Dexamethasone enhances vitamin D-24-hydroxylase expression in osteoblastic (UMR-106) and renal (LLC-PK1) cells treated with 1alpha,25-dihydroxyvitamin D3

Chronic glucocorticoid therapy causes rapid bone loss and clinical osteoporosis. We previously found that dexamethasone, a potent glucocorticoid, increased renal expression of vitamin D-24-hydroxylase, which degrades such vitamin D metabolites as 25-hydroxyvitamin D₃ and 1α,25-dihydroxyvitamin D₃ (1,25OH]₂D₃). We therefore investigated the mechanisms of this increase in UMR-106 osteoblast-like cells and LLC-PK₁ kidney cells. To induce 24-hydroxylase expression, 1,25(OH)₂D₃ (10⁻⁷ M) and dexamethasone were added simultaneously to the medium of LLC-PK₁ cells, and 24 h before dexamethasone treatment, 1,25(OH)₂D₃ was added to the medium of UMR-106 cells. Dexamethasone dose dependently increased 24-hydroxylase mRNA and enzymatic activity in 1,25(OH)₂D₃-treated LLC-PK₁ and UMR-106 cells. Maximal stimulation was observed with 10⁻⁶ M dexamethasone in both cell lines. The addition of 10⁻⁶ M dexamethasone significantly increased the abundance of 24-hydroxylase mRNA by 24 and 8 h in 1,25(OH)₂D₃-treated LLC-PK₁ and UMR-106 cells, respectively. Stimulation for dexamethasone in UMR-106 cells persisted for up to 48 h.

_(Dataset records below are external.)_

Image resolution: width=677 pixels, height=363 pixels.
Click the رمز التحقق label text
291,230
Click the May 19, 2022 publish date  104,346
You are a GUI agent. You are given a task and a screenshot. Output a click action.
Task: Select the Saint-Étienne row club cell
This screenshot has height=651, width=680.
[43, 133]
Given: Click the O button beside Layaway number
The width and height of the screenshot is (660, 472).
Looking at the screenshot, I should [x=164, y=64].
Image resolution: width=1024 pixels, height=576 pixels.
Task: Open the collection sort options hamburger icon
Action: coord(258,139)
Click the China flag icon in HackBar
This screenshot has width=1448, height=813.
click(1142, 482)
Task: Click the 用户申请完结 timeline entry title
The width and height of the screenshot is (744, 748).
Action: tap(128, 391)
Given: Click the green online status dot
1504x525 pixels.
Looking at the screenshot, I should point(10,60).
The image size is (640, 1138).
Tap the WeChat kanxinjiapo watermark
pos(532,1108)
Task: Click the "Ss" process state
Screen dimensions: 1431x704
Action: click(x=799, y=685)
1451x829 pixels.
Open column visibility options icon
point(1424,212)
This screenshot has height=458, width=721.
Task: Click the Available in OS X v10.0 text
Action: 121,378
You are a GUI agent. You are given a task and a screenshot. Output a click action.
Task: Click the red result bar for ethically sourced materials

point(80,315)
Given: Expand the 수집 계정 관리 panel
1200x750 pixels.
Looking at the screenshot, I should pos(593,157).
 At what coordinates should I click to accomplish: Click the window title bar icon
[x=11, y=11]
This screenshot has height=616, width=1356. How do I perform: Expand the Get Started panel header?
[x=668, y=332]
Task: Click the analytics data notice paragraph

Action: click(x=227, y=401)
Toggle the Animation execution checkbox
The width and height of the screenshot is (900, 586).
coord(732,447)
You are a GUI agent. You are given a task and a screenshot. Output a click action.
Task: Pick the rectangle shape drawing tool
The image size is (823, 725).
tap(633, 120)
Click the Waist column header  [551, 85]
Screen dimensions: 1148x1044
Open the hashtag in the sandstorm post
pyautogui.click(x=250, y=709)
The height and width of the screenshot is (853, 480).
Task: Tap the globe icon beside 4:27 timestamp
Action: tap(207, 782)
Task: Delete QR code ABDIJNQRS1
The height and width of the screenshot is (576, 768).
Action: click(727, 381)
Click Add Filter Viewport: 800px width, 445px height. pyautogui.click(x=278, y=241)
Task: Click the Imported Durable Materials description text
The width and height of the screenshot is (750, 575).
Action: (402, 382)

Dexamethasone stimulation of 24-hydroxylase mRNA expression in UMR-106 cells was abolished by pretreatment with cycloheximide, an inhibitor of protein synthesis. Northern and Western analyses indicated that 10⁻⁶ M dexamethasone markedly increased the abundance of c-fos mRNA at 20 min and c-fos protein concentration at 60 min in 1,25(OH)₂D₃-treated UMR-106 cells but only slightly induced the abundance of c-jun mRNA. The addition of phorbol 12-myristate 13-acetate increased mRNA expression for both c-fos and 24-hydroxylase in 1,25(OH)₂D₃-treated UMR-106 cells. The effect of dexamethasone on 24-hydroxylase mRNA expression was blocked by RO31-8220, a specific inhibitor of protein kinase C. Thus, dexamethasone in the presence of 1,25(OH)₂D₃ enhances expression of 24-hydroxylase in UMR-106 osteoblastic cells via new protein synthesis. The mechanism of this effect appears to involve activation of the AP-1 site by increased c-fos protein.